▶ Entries shown
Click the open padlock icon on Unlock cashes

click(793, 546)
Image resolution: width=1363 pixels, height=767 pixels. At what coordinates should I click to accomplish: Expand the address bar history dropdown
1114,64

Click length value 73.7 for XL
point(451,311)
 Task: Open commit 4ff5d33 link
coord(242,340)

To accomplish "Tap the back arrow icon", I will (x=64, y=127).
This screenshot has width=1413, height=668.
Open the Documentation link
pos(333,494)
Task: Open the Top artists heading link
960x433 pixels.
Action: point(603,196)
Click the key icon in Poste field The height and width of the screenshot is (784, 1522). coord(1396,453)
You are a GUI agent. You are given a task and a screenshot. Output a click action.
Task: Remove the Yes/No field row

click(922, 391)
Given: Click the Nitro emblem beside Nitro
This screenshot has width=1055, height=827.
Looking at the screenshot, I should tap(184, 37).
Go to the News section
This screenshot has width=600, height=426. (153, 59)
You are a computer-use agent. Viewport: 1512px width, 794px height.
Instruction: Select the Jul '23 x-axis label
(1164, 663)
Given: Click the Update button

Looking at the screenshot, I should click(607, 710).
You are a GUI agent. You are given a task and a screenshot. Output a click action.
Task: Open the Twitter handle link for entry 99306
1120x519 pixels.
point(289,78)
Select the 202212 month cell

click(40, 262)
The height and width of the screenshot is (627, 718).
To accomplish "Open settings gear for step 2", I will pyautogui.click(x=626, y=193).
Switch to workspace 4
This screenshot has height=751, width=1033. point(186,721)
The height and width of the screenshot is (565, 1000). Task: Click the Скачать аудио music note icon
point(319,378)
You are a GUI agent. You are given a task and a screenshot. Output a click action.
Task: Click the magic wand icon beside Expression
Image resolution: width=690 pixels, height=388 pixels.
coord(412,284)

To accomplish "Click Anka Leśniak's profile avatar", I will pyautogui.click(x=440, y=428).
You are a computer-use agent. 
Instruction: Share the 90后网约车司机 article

▶ Your instructions
Show a copy of each line from the data that includes the word "will".

▶ Expected answer
To accomplish "Tap the back arrow icon", I will (x=64, y=127).
To accomplish "Open settings gear for step 2", I will pyautogui.click(x=626, y=193).
To accomplish "Click Anka Leśniak's profile avatar", I will pyautogui.click(x=440, y=428).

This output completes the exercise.